Pick up the forum thread that comes right before the listing and carry it forward from its last line.

TEXT SHOWN |
▶

This makes no sense to me and thoughts are back and it's just a mess. Can someone please tell me what in the world is going on here?!?!
Traci



hey traci...
i'm sorry...i can't give you much advice, not in the place to do so...but wanted to let you know i was thinking of you...
here's hoping its just a bad day...okay?
love ya,
k.
Hey Keli,
No problem. You've got plenty on your plate girl! The advice you've been given is better than I can give, but I really hope you are honest w/ pdoc and do what you NEED to do! We love ya and care about ya. I really want to see you get through this! I know you can. And, sometimes we just have to believe that someone else believes enough for us.
Love Ya,
Traci
Finances suck.....enough said!!!!

◀

RECORDS SUPPLIED |
▶

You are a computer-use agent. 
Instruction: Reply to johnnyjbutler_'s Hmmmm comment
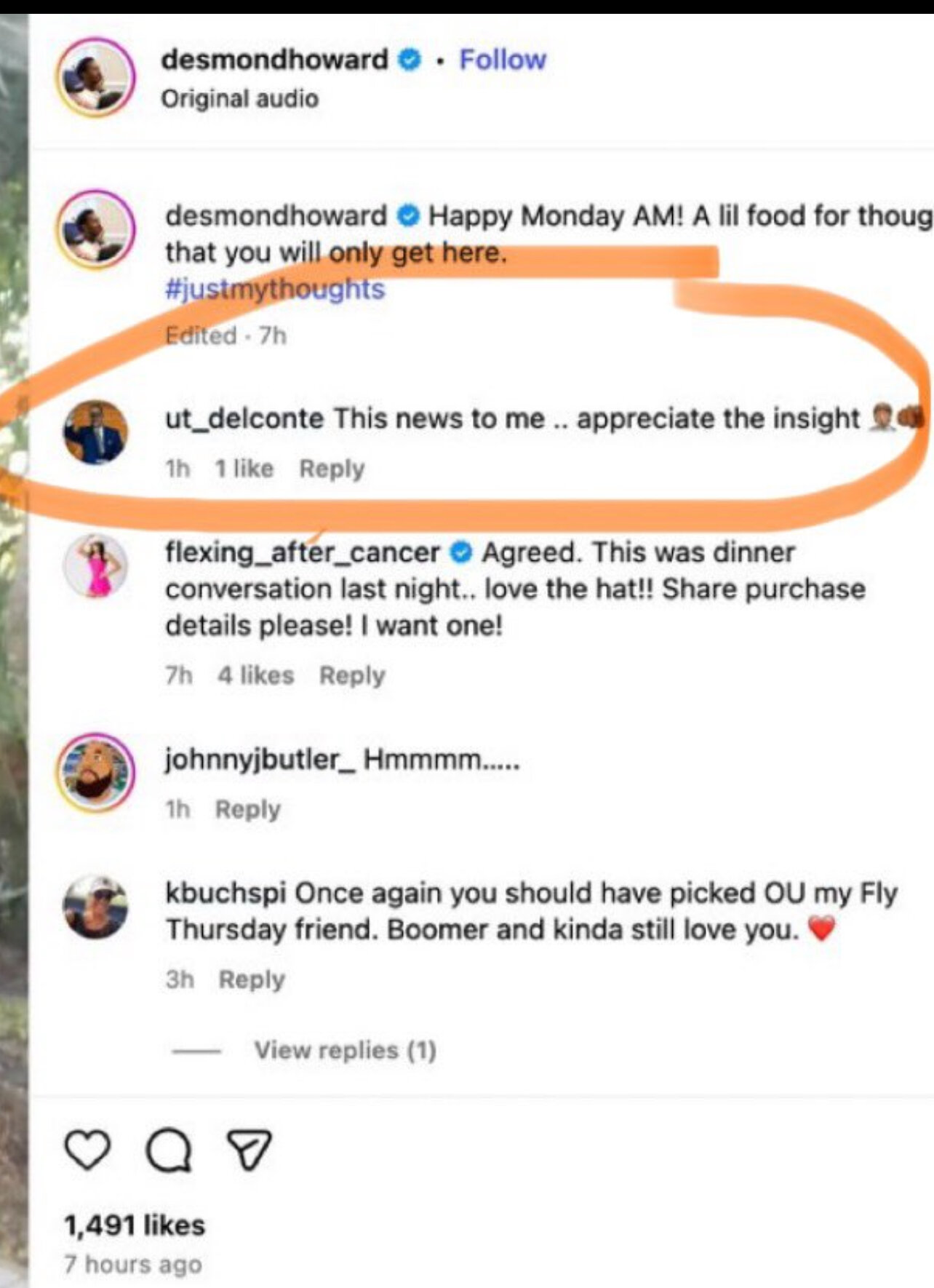coord(248,809)
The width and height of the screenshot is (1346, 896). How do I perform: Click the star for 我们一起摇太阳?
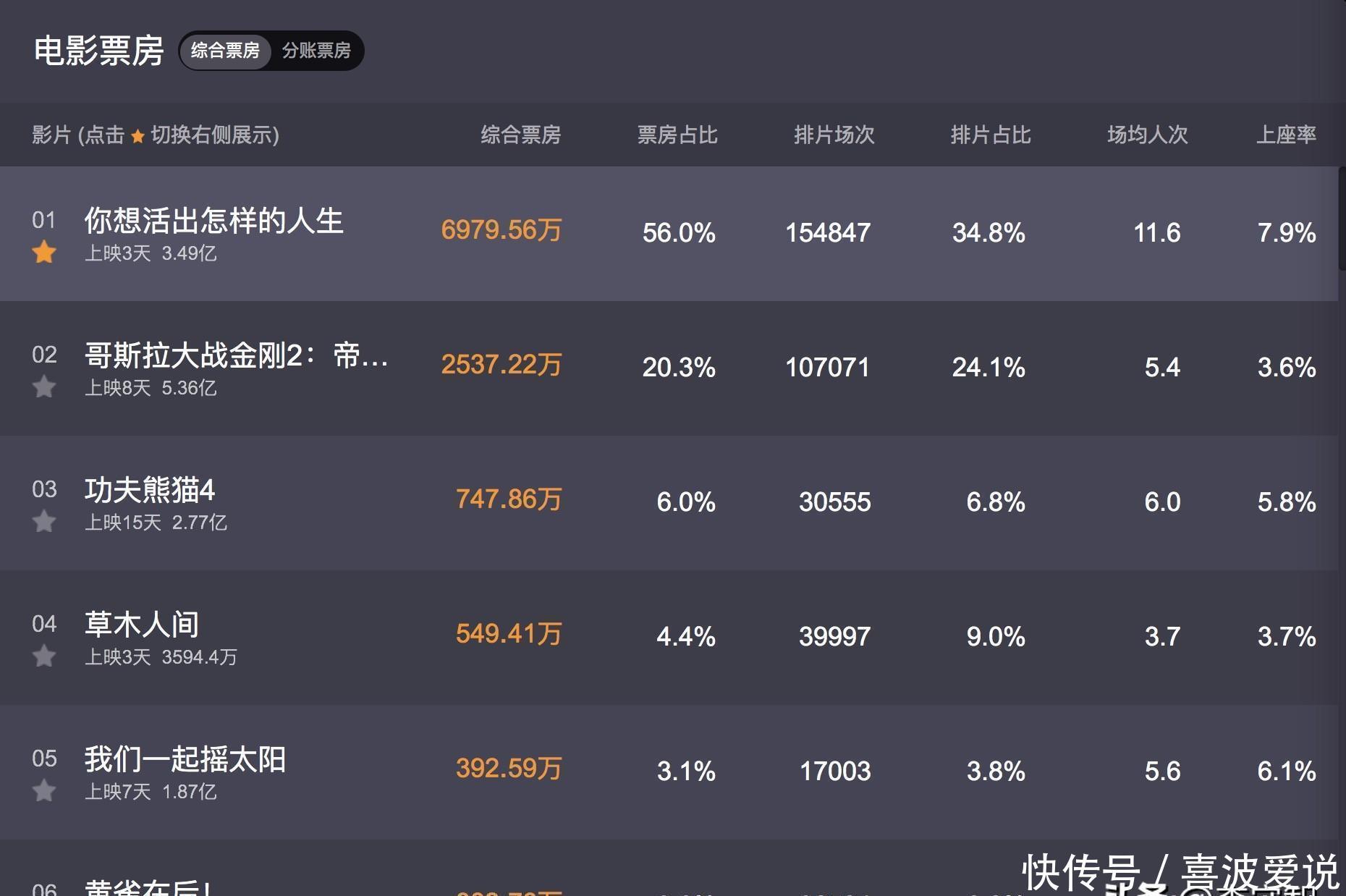[44, 791]
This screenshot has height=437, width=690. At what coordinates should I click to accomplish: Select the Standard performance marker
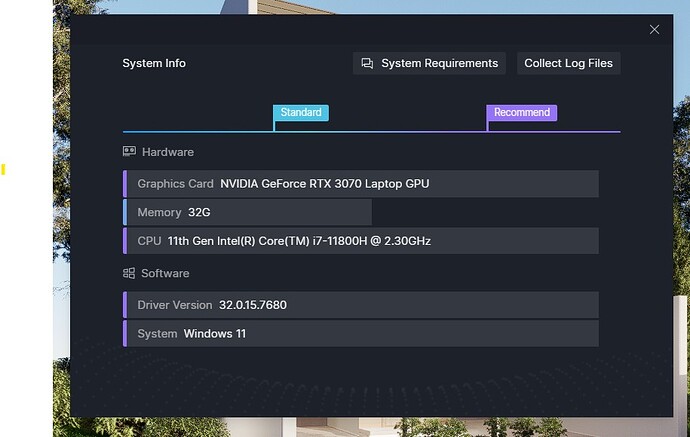301,113
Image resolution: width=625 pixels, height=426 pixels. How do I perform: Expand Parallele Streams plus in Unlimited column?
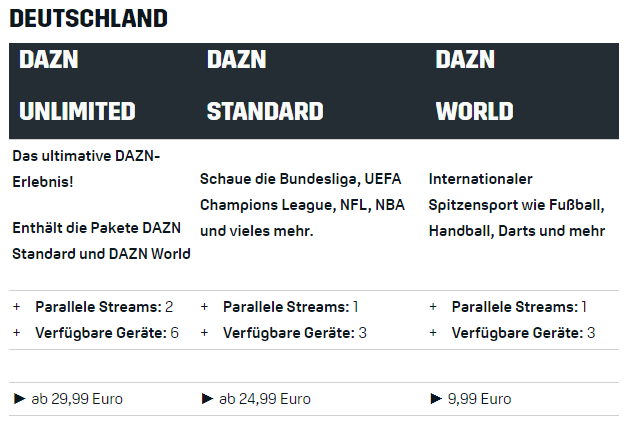[x=16, y=307]
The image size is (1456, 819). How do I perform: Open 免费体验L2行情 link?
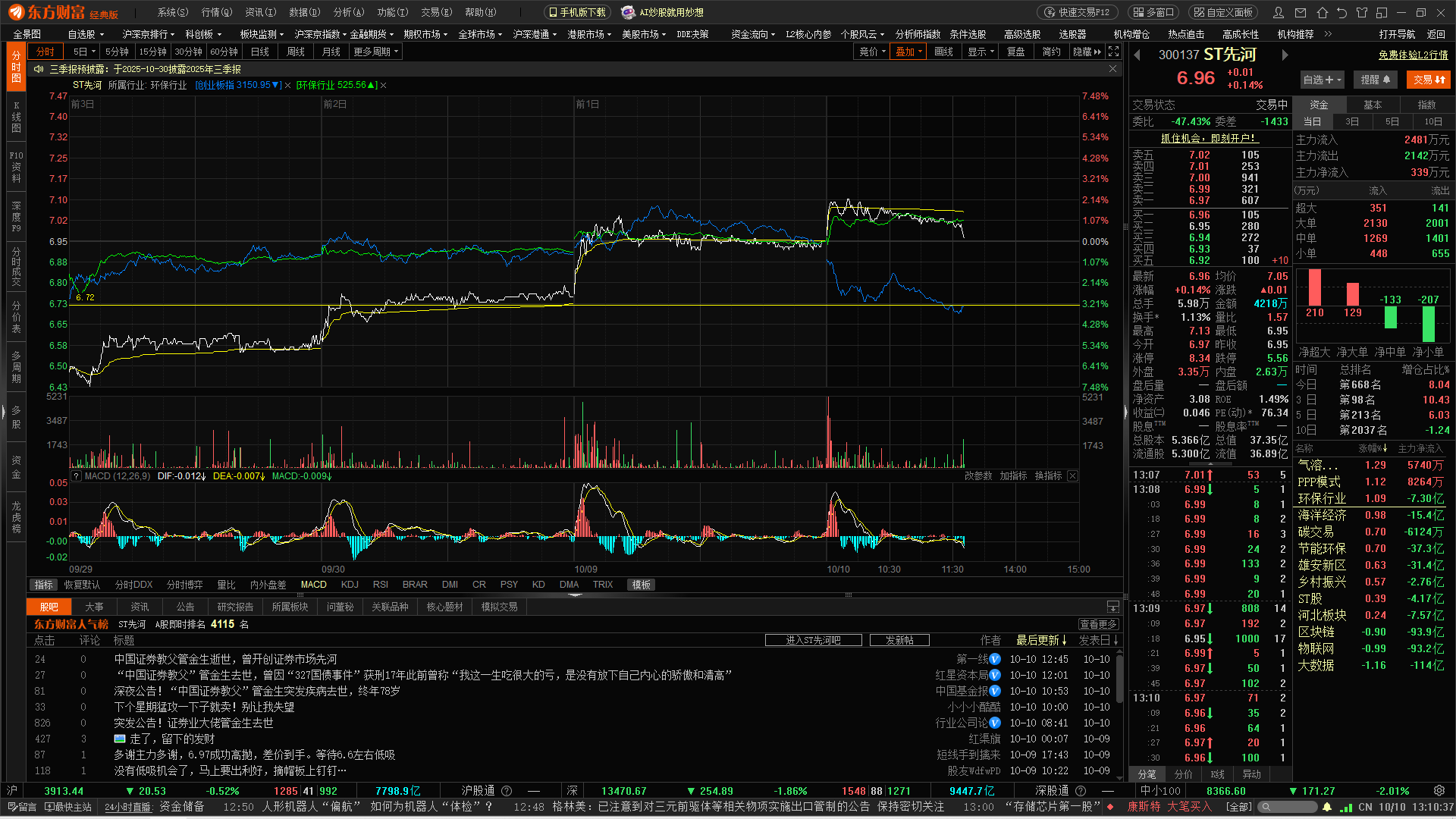1413,55
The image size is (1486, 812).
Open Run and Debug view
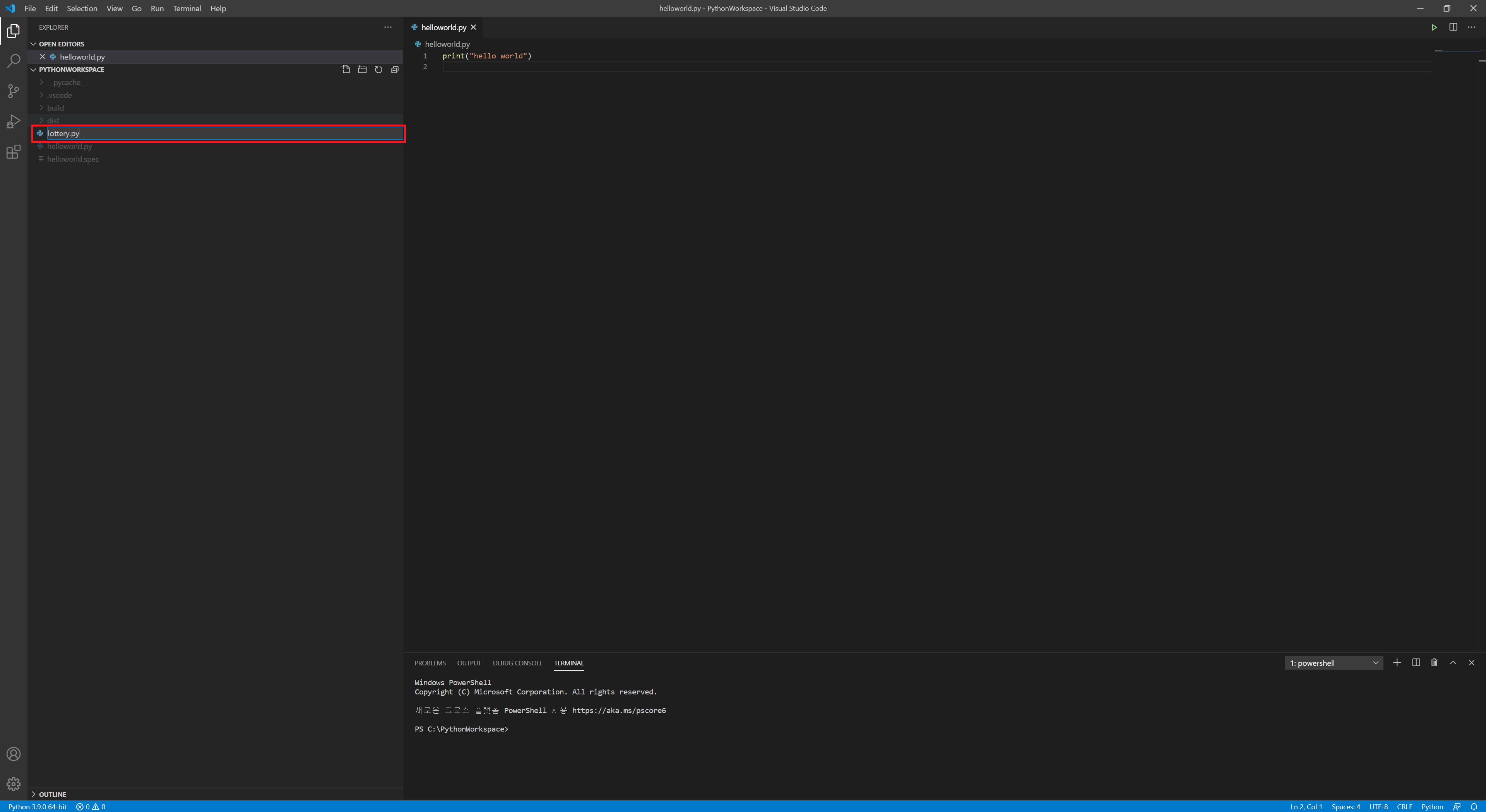tap(13, 122)
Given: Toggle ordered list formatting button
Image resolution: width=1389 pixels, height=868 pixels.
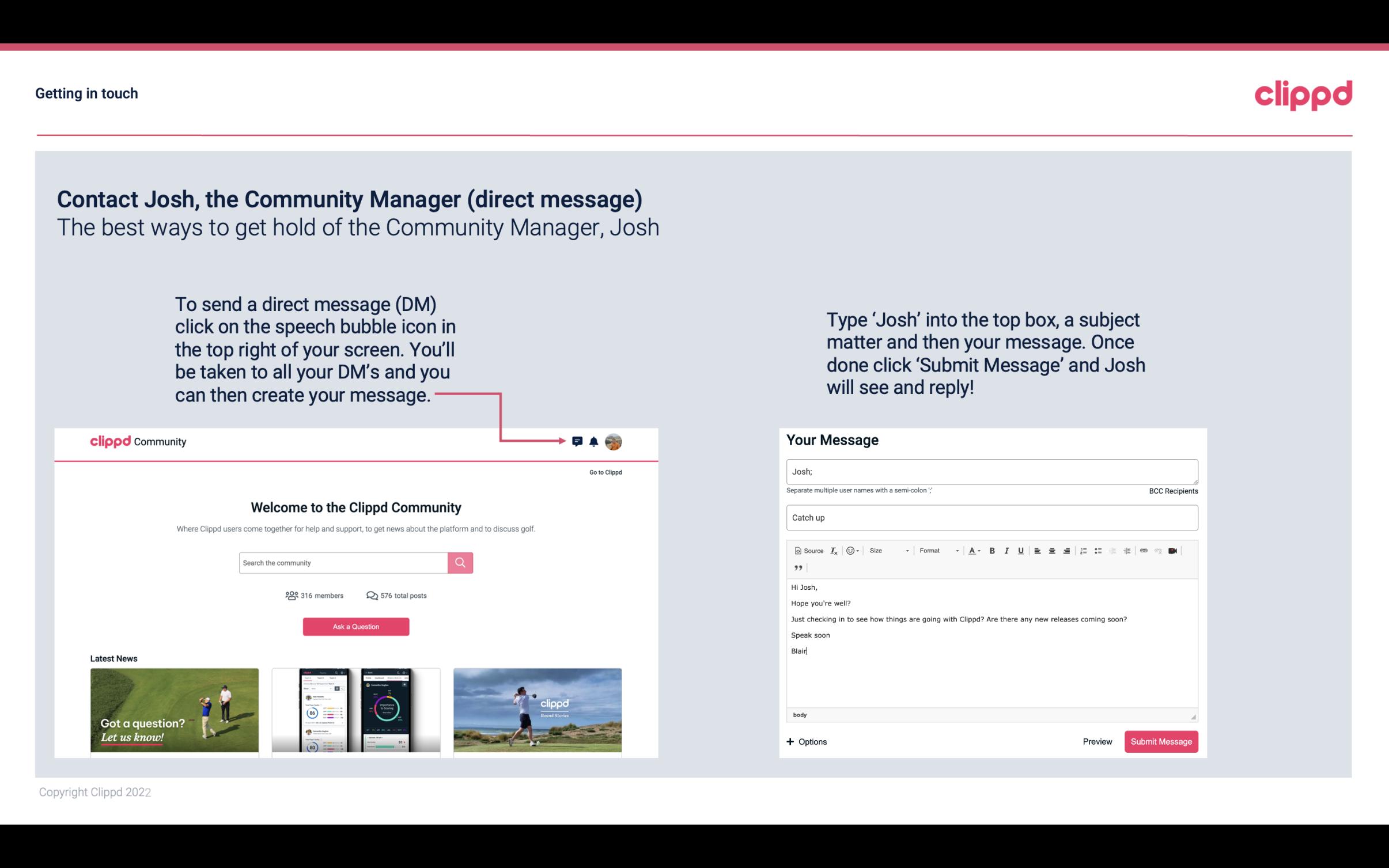Looking at the screenshot, I should (x=1083, y=550).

◀

ANSWER TO THE PROBLEM |
We too are having a hard time. In April Jeff lost his job working as a truck driver/delivery man for Pepsi Co which is one of the big ones. There is no such thing as job security. He ended up losing his job because of me. He was constantly late because I wasn't waking up in order to get Jeremiah off to school/or on time until CPS came into our life. Well by the time I was getting really good at getting Jeremiah off to school the damage was already done and the points had already aquired. He had one slip up because the bosses got their messages crossed when we took a long weekend at the end of March for a much needed break. The reviewed what had happened and made it all Jeff's fault even though Jeff had documentation stating the bosses were at fault.
Needless to say Jeff was out of work from April 11th to May 27th when he got the job he's currently at. It is now September and we are finally going to be done doing the catch up game only to go back under next month. We have all of our normal bills plus about $500 in license plates due in October and Jeremiah's 9th birthday party as well. I can't do without his party and we can't do without license plates for our vehicles.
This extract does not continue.